------ ENTRIES SUPPLIED ------

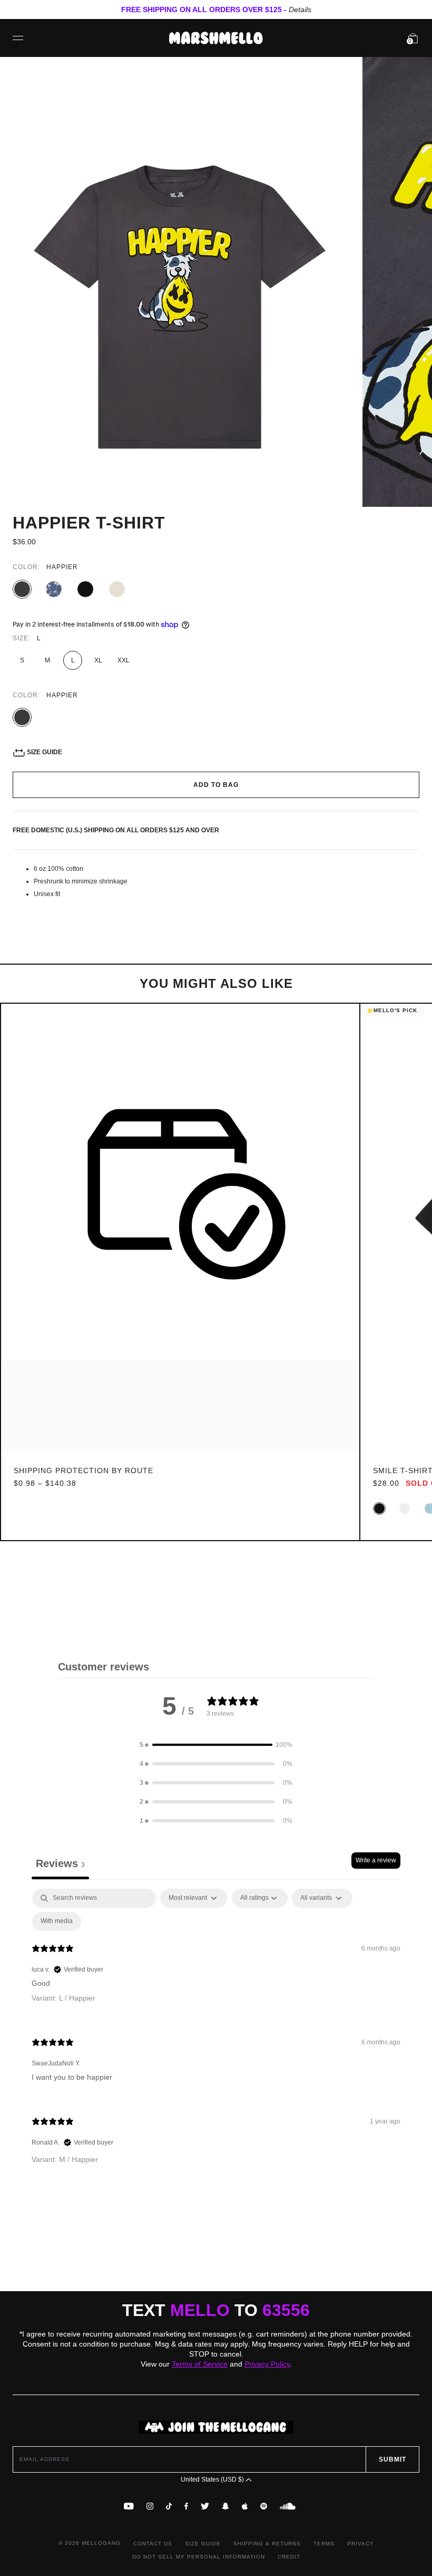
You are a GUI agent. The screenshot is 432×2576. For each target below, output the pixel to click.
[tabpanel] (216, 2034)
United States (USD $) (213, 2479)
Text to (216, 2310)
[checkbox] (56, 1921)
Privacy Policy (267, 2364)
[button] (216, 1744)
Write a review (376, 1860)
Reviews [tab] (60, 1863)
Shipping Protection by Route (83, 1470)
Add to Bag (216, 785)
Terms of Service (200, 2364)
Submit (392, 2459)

------

TASK DESCRIPTION » Copy the entries precisely, images excluded.

RESULT OF THE TASK »
You are a GUI agent. The screenshot is 432×2576. For each target below, output the pixel to click.
[tabpanel] (216, 2034)
United States (USD $) (213, 2479)
Text to (216, 2310)
[checkbox] (56, 1921)
Privacy Policy (267, 2364)
[button] (216, 1744)
Write a review (376, 1860)
Reviews [tab] (60, 1863)
Shipping Protection by Route (83, 1470)
Add to Bag (216, 785)
Terms of Service (200, 2364)
Submit (392, 2459)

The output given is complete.